* Exercise details: Print only the lines running from the line with "This screenshot has" to the final line below, both included, exactly as written and without the pictures.

* Given records:
▶
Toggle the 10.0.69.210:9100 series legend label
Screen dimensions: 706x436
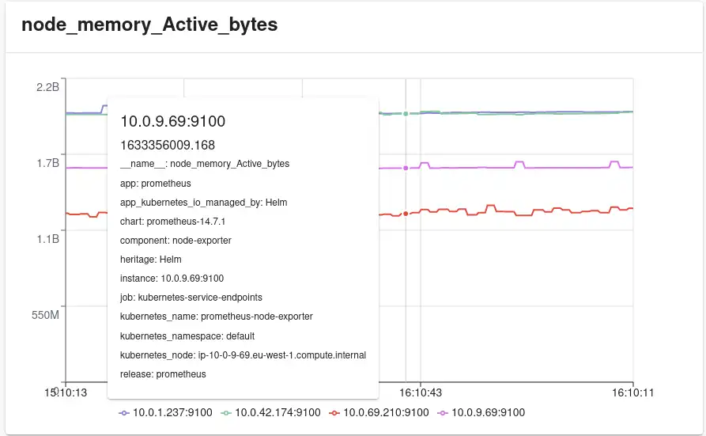click(x=386, y=412)
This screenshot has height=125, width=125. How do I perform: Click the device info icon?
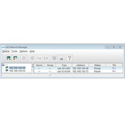(32, 58)
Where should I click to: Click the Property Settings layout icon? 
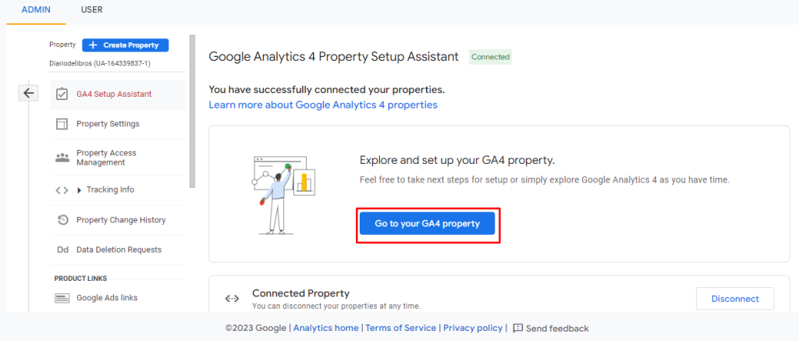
◀
* Task solution:
This screenshot has height=125, width=125. How do I perform: Click the device info icon?
(32, 58)
Where should I click to: Click the Property Settings layout icon? 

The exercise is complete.